Resolution 2: Amend clause 2 of the Constitution - delete “of the High Barnet and Underhill Wards of the London Borough of Barnet (“The Designated Area”),” and substitute “in High Barnet and the surrounding area”.

These two resolutions are proposed as a consequence of ward changes that will come into effect in May 2022.  The eastern portion of High Barnet ward and the northern half of Oakleigh ward will be merged to form a new ward called Barnet Vale.  The Committee proposes that rather than adjust the constitution to fit the new wards we cease to define our operational area by rigid ward boundaries and instead adopt a more flexible approach, whilst identifying High Barnet as the focal point of our activities.

Resolution 3: Amend Clause 6 of the Constitution - delete “Individual” and insert “Household”, delete “the designated area” and insert “High Barnet town centre or the surrounding area”. 

We currently operate three forms of membership – Individual charging £4, a family concession charging £6, and Corporate charging £6.  But the cost of servicing all addresses is exactly the same.  To simplify matters and to reflect the reality of servicing costs, the Committee proposes that in future a single form of membership irrespective of how many people are in a household should apply.  Corporate membership will be retained.

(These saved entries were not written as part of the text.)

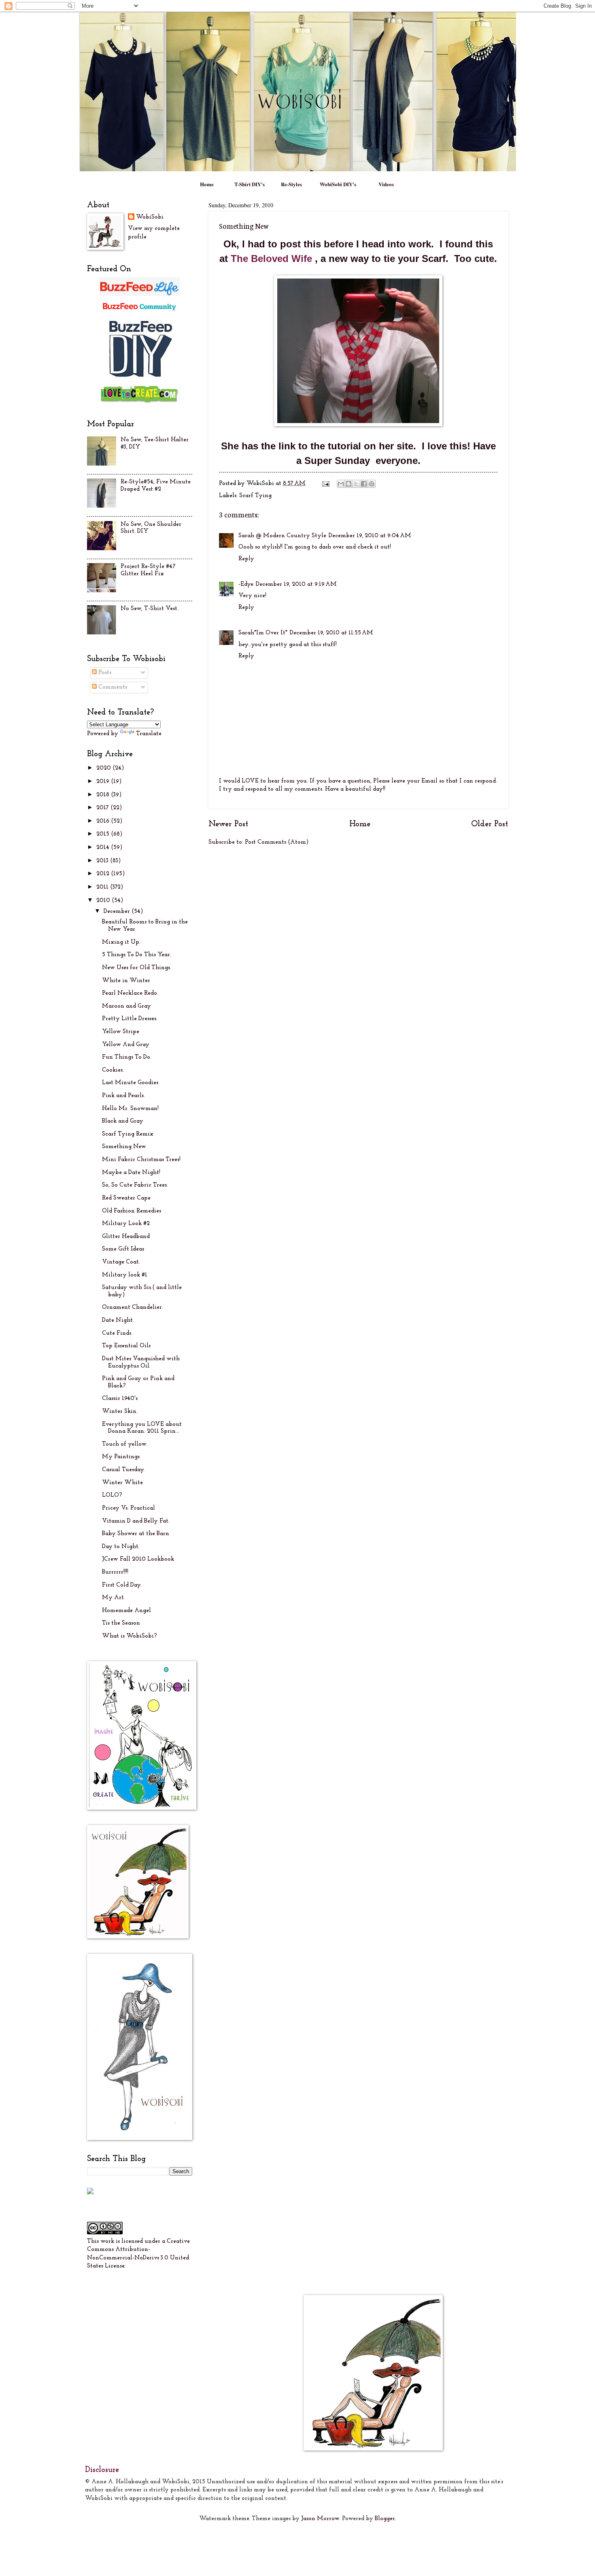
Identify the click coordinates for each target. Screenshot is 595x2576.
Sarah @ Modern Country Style (282, 536)
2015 (103, 834)
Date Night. (118, 1320)
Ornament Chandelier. (132, 1307)
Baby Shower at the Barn (135, 1534)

Resolution 4:  Delete Clause 7 of the Constitution.

A consequence of abandoning a designated area as proposed by Resolutions 1 and 2, any member will be able to vote at General Meetings irrespective of where they live.

Resolution 5:  The Committee proposes that for all new members the annual subscription shall be £7 from 1 August 2021. 

Resolution 6: For existing members paying £6 the subscription shall be increased to £7 on first renewal after 30 September 2021.

Resolution 7:  Existing members paying £4 will be allowed a concessionary rate with the subscription increased to £5 on first renewal after 30 September 2021.

Resolutions 5,6 and 7 propose to increase subscription rates.  We have not increased subscriptions since 2011, whilst printing and postage costs have continued to rise, so we are also proposing that the subscription should be increased.  For new members joining from 1st August the subscription will be £7 for all households.  For existing family members £7 will apply on first renewal after 30 September.  For existing individual members currently paying £4 the concessionary subscription of £5 will apply on first renewal after 30 September.  Thus the increase for all existing members will be £1.

The Constitution can be viewed on our website.

Following the completion of formal business there should be time for members to raise any other matters.

We aim to close the meeting by 9.30pm.